Thanks for the wonderful videos.
Thank you very much for sharing this use case Haraldur! Indeed, this should be a good example where fuzzy matching is useful.
Hi, excellent video!!!! What is the default method for measuring distance for function "stringdist" here? Since you didn't set the method, I was curious.
Hey Jenny, thank you very much for the kind feedback, glad you like the video! The default method of stringdist is oas. You can find more info on this here: www.rdocumentation.org/packages/stringdist/versions/0.9.8/topics/stringdist Regards, Joachim
Excellent video. Very interesting stuff!
I do have a request or suggestion. Kerby could you do a video or a series of video on NLP (Natural Language Processing)? It seems to be a field that is gaining steam. My son is a layer and a data scientist who studies NLP for legal docs and I would love to know what he does for a living.

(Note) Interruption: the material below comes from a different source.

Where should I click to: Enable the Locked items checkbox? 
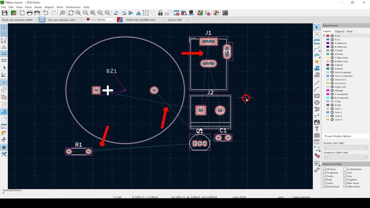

Thanks for the kind words and the great suggestion Haraldur! I'll forward it to Kirby. Regards, Joachim
Awesome tutorial. Levenstein distance still doesn't beat speed of fuzzyLookup in excel which is a shame. Neither does fuzzy join package. Frustrating bottleneck for automation but the performance is unquestionable. Tokenized jaccard in fuzzyLookup in excel still the king.
Hey Robert, thanks a lot for the kind words and the additional info!
@@StatisticsGlobe love your vids bud and your no bullshit approach. keep it up!
Thanks mate! :)
How are you viewing the actual values ([1] "Bill Clintion" "Barack Obama") rather than just the numbers ([1] 5 3) in this? I see you switch back and forth a bunch of times but I'm not sure how you're doing that.
Hello Tilda,
You can use the value=TRUE argument in the use of agrep() function. It would give you the exact values or use the amatch() in square brackets to identify the index positions in the pres_df data frame. The script is given below the video. You should click on show more to see it.
Regards,
Cansu
amazing!
Hey Jelly, thanks for the positive feedback! Glad you like the video!
this is great, would fuzzy_join work with dates?
Thank you! I have never done this myself, but this Stack Overflow thread seems to discuss your question: stackoverflow.com/questions/58718287/fuzzyjoin-with-dates-in-r
So _amatch_ is the most general function here for fuzzy matching
Hey Andrea, sorry for the delayed response, I was on vacation and couldn't reply earlier. Could you please explain your comment in some more detail? I'm afraid I don't get it :) Regards, Joachim
Hello! If I want to do an exact match and a fuzzy match at the same time how can I do it? 🥺
Hey, I'm not sure if I understand your question. How would this work theoretically?
nice
Hi Olphy, thanks for the comment! Glad you like it!
What do you suggest for a large data? (About 600,000)
Hey Paul, have you tried the code of this video? Did you get any error messages?